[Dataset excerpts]
__________________________________________________

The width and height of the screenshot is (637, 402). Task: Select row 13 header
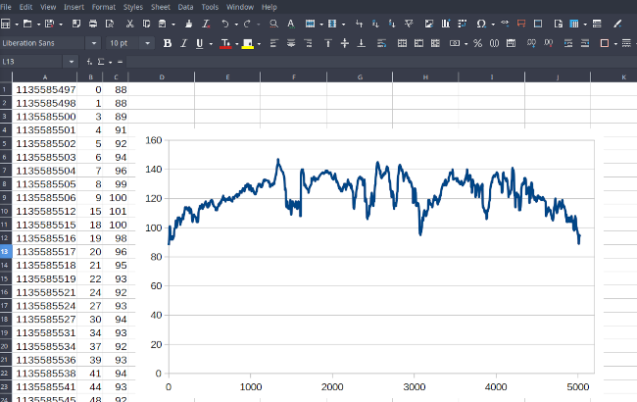pos(6,252)
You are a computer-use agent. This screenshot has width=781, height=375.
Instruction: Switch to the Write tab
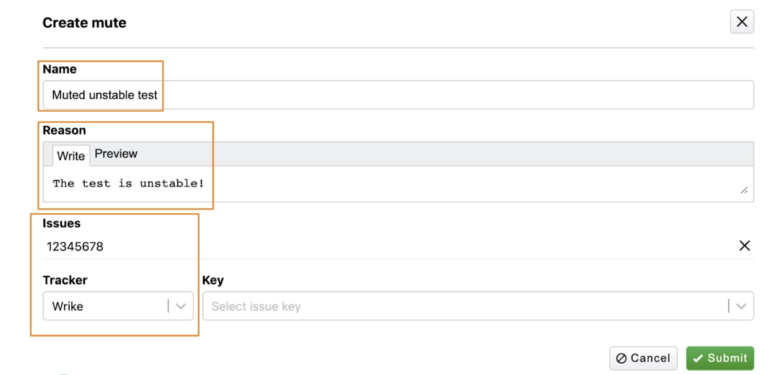(x=71, y=156)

__________________________________________________

▶ _What to do_
When the line containing "You are a computer-use" has been located, retype it and each line after it through the end of the records, excluding the pictures and adding nothing else.

▶ _Task answer_
You are a computer-use agent. This screenshot has width=781, height=375.
Instruction: Switch to the Write tab
(x=71, y=156)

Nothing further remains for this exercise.